Ingredients: 1/2 lb. fresh salmon fillet, ½ lb. fresh eel fillet, 20 basil leaves, 8 tablespoons olive oil, 1 bunch chives, 1 tarragon branch, juice from 3 lemons, salt, pepper

Preparation Instructions: Salmon and eel carpaccio with tender herbs Recipe

Cut salmon and eel fillets into slices. Prepare the marinade by mixing lemon juice, salt, pepper and olive oil in a small bowl. Season fish slices with salt, pepper, lemon juice, and olive oil. Place in marinade for a few minutes. Mince the basil, chive, and tarragon. Place the eel and salmon on serving dishes, so the slices overlap. Sprinkle with fine herbs and serve directly.

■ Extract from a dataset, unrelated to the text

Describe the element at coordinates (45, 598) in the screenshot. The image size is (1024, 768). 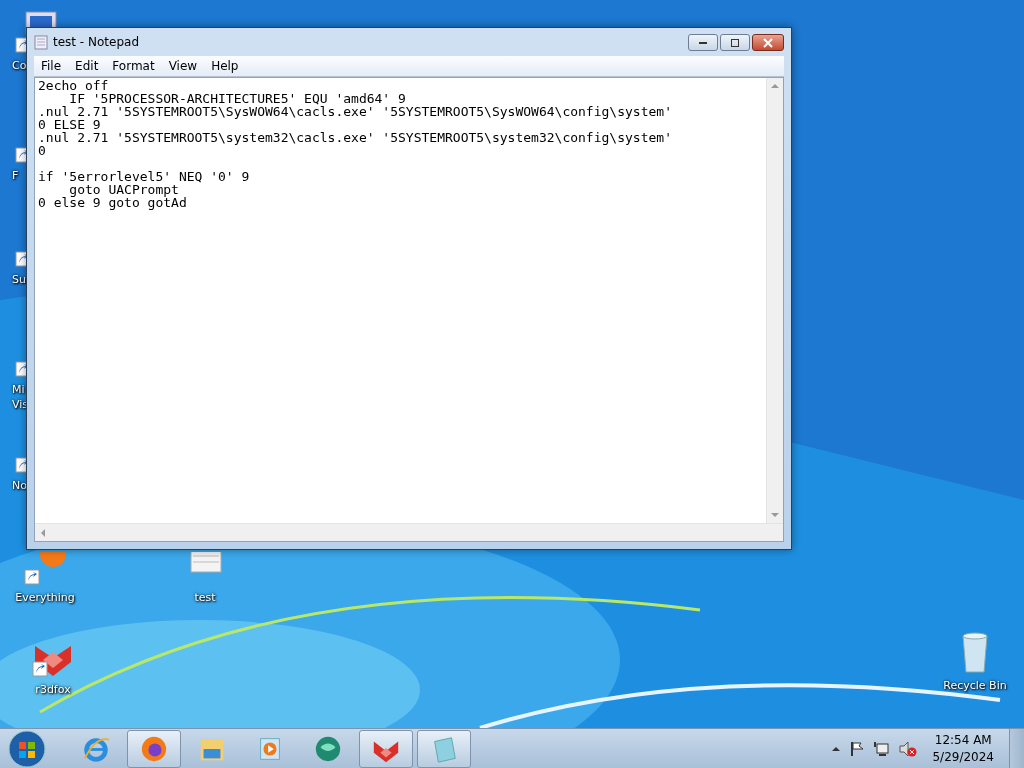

The Italians may have created carpaccio, but it was the French who perfected it. The French created duck carpaccio, vegetable carpaccio, and salmon and tuna carpaccios. Today, chefs are experimenting with all types of carpaccio. Salmon and wolf eel are a lovely combination due to their contrasting taste and colors. Alternating the delicate buttery taste of the salmon with the mildly sweet and fleshy flavor of the wolf eel tickles the palate and arouses the taste buds in preparation for a good meal. Eaten raw, their nutrition is retained and their fresh flavor can be enjoyed to the fullest.